When he sees that I’m fully awake, his entire body tenses. Every muscle goes rigid, like he’s preparing for impact— or preparing to run. He leans forward slightly, and even through the mask, I can feel the intensity of his gaze studying me.
“Are you okay?” His voice is deep, carefully controlled, and it sends familiar shivers down my spine. That voice. The same voice that had whispered comfort in Room Five when I’d broken down about my father’s death.
I try to speak, but only a croak emerges. I clear my throat, wincing at the pain, and try again. “I… yes, I think I am.” My words sound strange, uncertain as I try to gather my foggy thoughts. “Where am I?”
“You’re safe.” The same response he’d given me so many times before, delivered with the same quiet authority that had made me believe it then.
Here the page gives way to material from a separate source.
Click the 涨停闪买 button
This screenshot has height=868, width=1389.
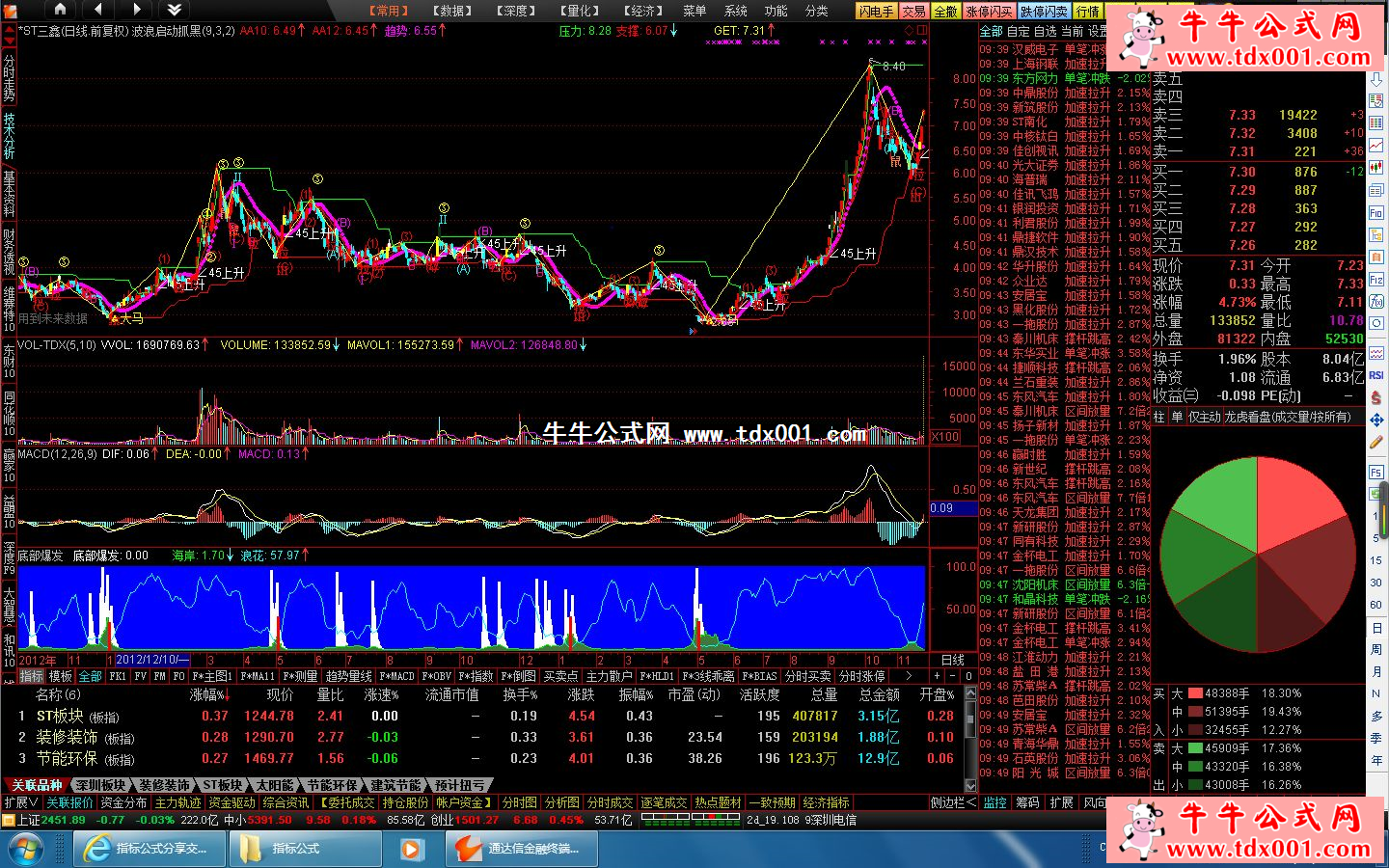click(990, 11)
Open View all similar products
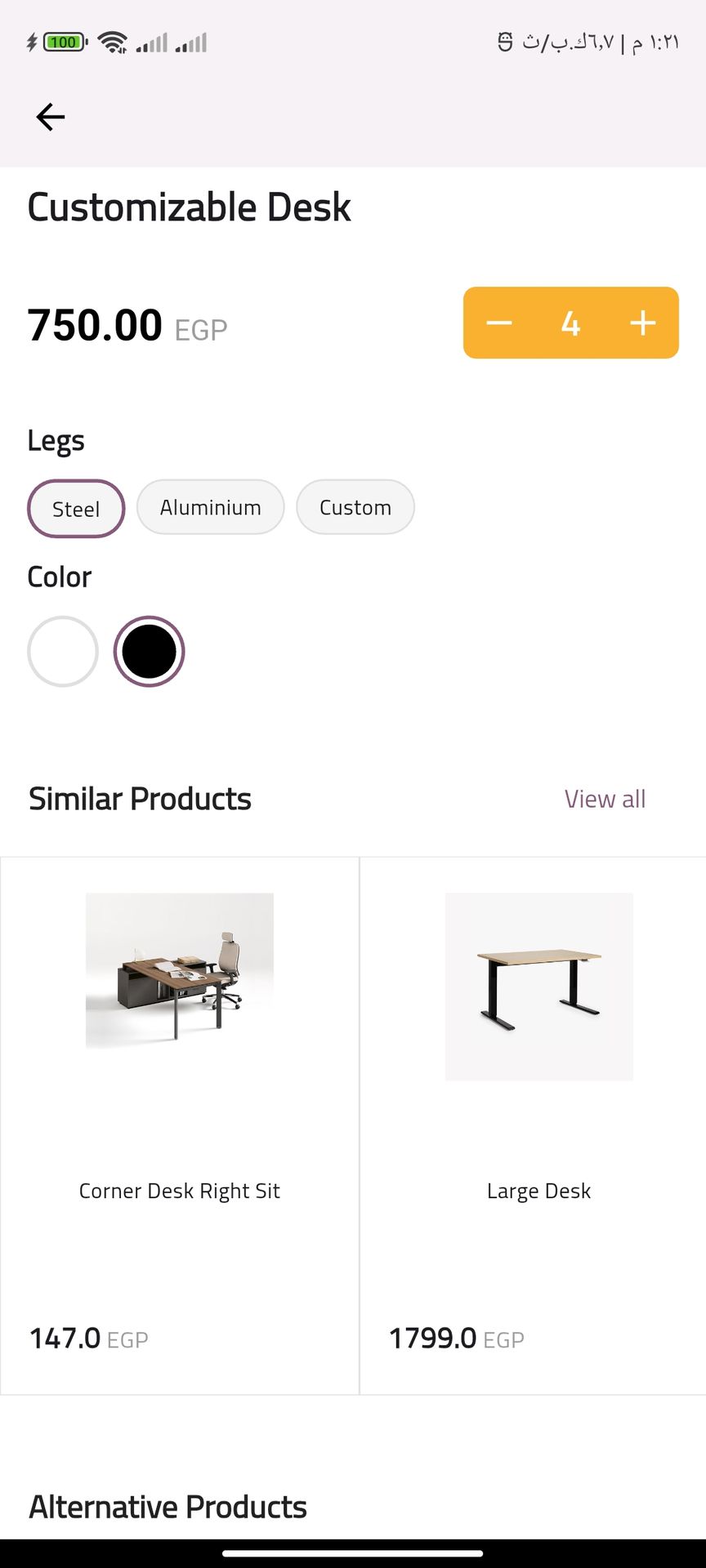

But now, in this impossible situation, it only adds to my confusion.
I struggle to sit up properly, my head spinning with the effort.
“What happened?” The question comes out sharply, edged with panic. “And where is Osip?” Something niggles on the edges of my confusion even as I ask the question.
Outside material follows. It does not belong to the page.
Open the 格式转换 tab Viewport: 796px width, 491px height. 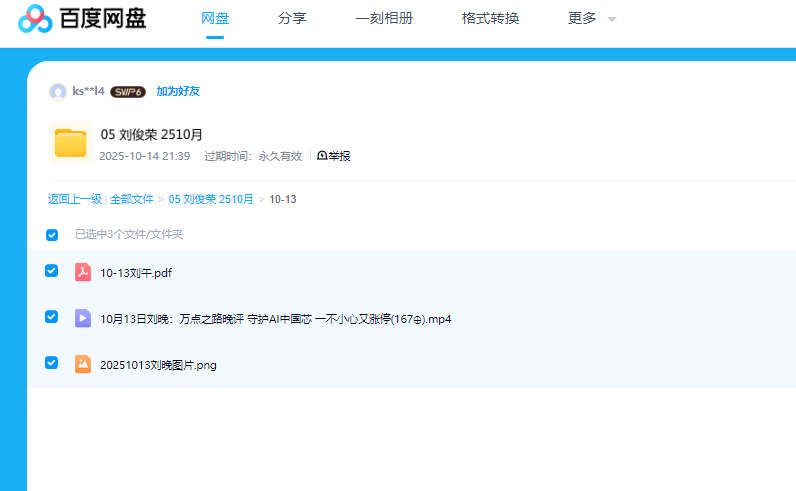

The Masked Guy stares at me for a long moment, so still I wonder if he’s stopped breathing. There’s something different about his posture now— not the relaxed confidence I remember from our encounters, but a tension that suggests he’s holding himself in check by sheer force of will.
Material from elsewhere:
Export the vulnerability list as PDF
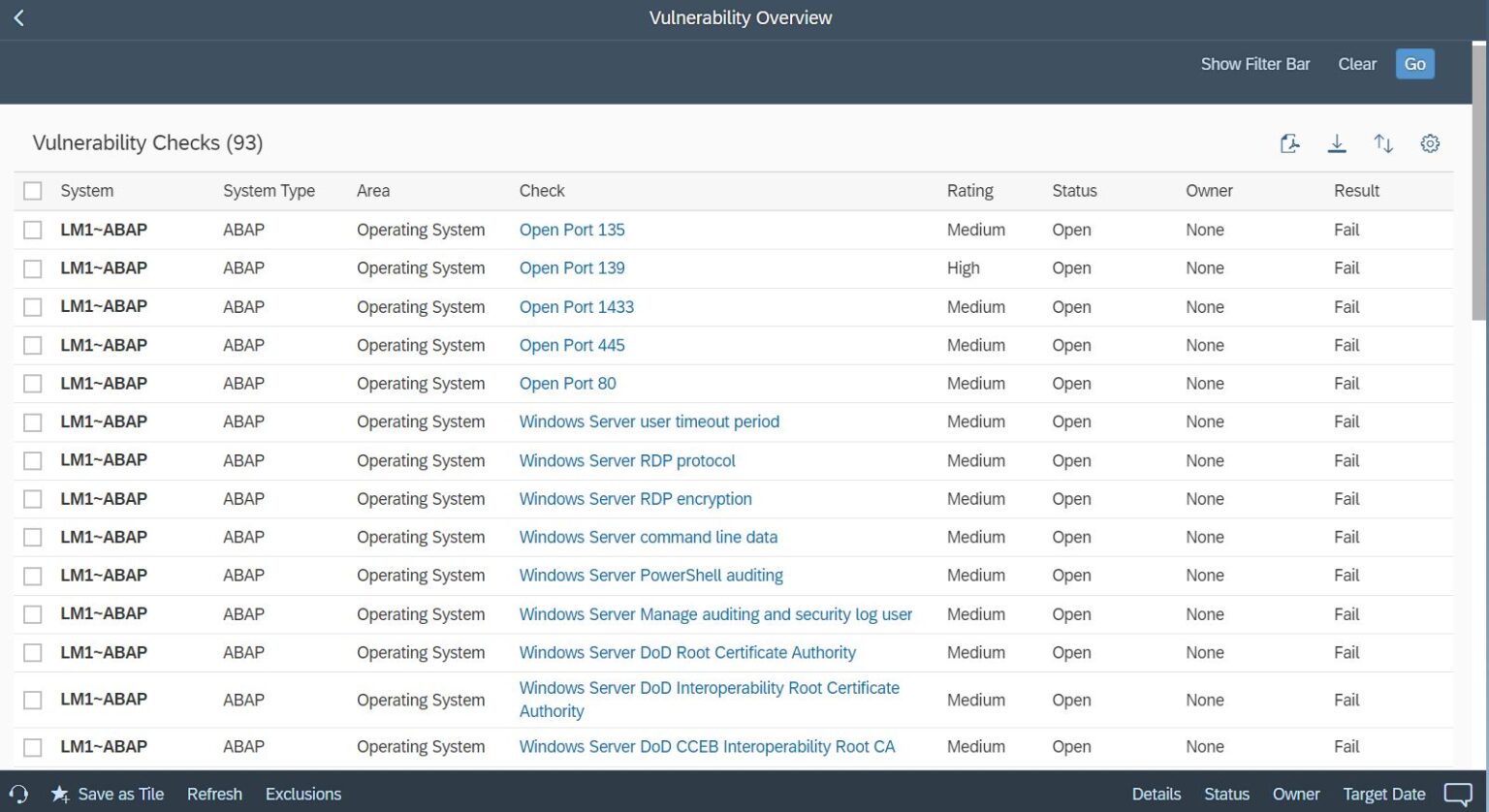tap(1290, 142)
Then another memory surfaces, stark and terrible. “Stanley,” I whisper, and suddenly I can taste copper again. “What happened to Stanley’s body?”
He doesn’t answer immediately. When he does speak, his voice carries a finality that makes me shiver. “It’s been taken care of.”
“What does that mean?”
“It means you don’t need to know any more than that.”
The dismissal should anger me, but instead it sends a chill through my bones. There’s something in his tone— not just authority, but experience. Like this isn’t the first time he’s had to make a body disappear.
Jesus Christ.
What kind of world am I living in?
Then, slowly, deliberately, he lifts his hand.
His fingers find the edge of the mask, and my entire world narrows to that single point of contact. Time seems to slow as he pinches the leather between his thumb and forefinger, preparing to lift it away.
Part of me wants to stop him, to preserve the mystery and safety that the mask represents. The Masked Guy has been my sanctuary, my escape from reality when everything else became too much to bear.
But another part of me— the part that’s been shattered and rebuilt so many times I’ve lost count— needs to know. Needs to understand how he’s here, in this moment, when my life has just exploded into a million jagged pieces.
The mask lifts away from his face like a curtain being drawn back on a stage.
And everything stops.
Every thought in my head evaporates. Every breath leaves my lungs in a rush that makes spots dance across my vision. The face looking back at me is impossible, incomprehensible, a reality my mind simply refuses to process.
Osip.
The man who killed my father. The man whose baby I’m carrying. The man I’ve been running from and running toward in equal measure for months.
Osip is The Masked Guy.
I stare at him with my mouth open, no sound emerging because there are no words for what I’m feeling. It’s like looking at a photograph that’s been torn in half and discovering the pieces somehow form two completely different pictures when separated.
The gentle stranger who’d held me when I cried. The dangerous man who’d offered me money to carry his child. The anonymous lover who’d made me feel beautiful and desired. The killer who’d stolen my father from me.
They’re the same person.
“What…? I… How…?” I shake my head, trying to make sense of this, which isn’t easy because I’ve been struggling to find my bearings in this place, let alone come to terms with what I’m seeing right now.